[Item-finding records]

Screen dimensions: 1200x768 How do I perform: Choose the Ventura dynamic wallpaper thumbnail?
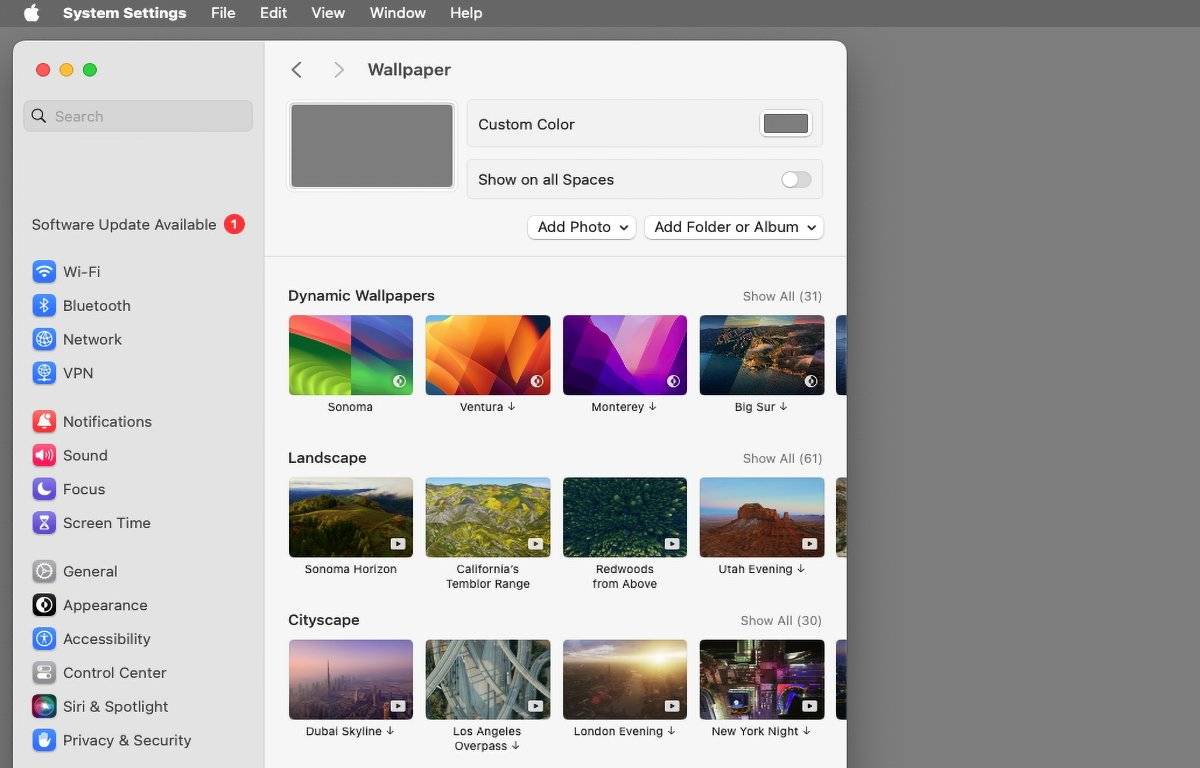(488, 355)
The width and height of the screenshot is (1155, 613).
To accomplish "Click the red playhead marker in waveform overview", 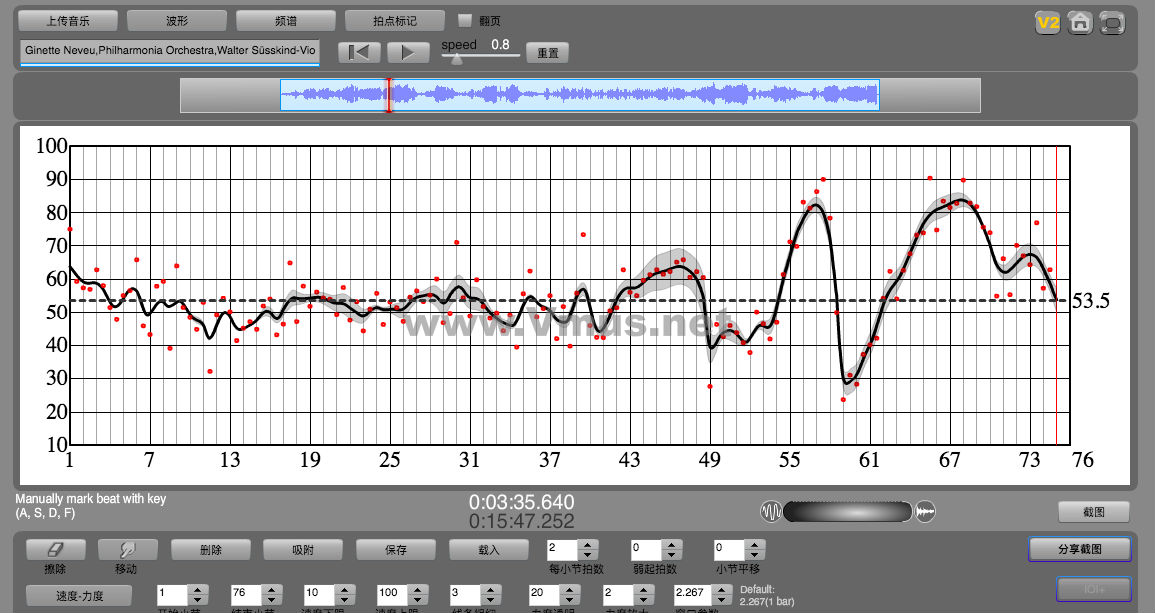I will click(x=389, y=95).
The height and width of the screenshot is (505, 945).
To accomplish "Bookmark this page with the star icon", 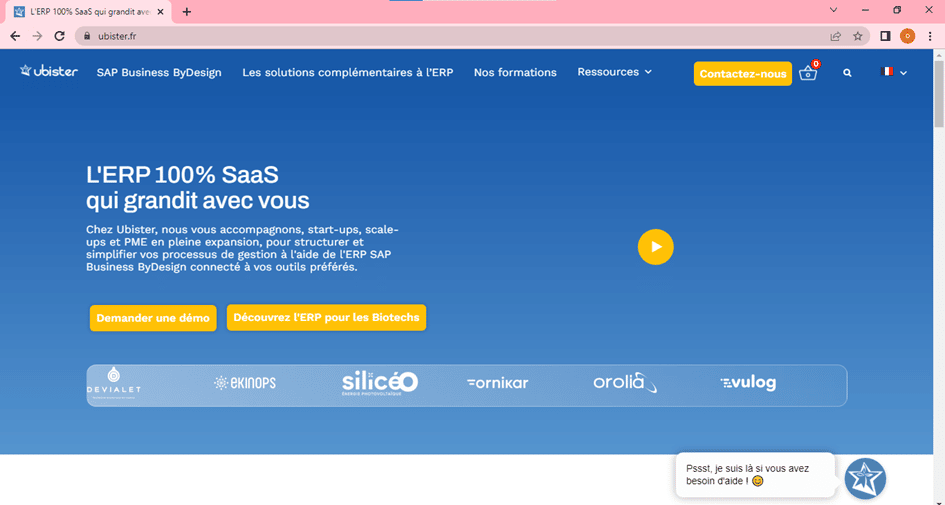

**Written problem**
Retype the lines from the one containing "The height and" through the end of the records, inclusive, and leave out the pictures.

**The completed task**
The height and width of the screenshot is (505, 945).
To accomplish "Bookmark this page with the star icon", 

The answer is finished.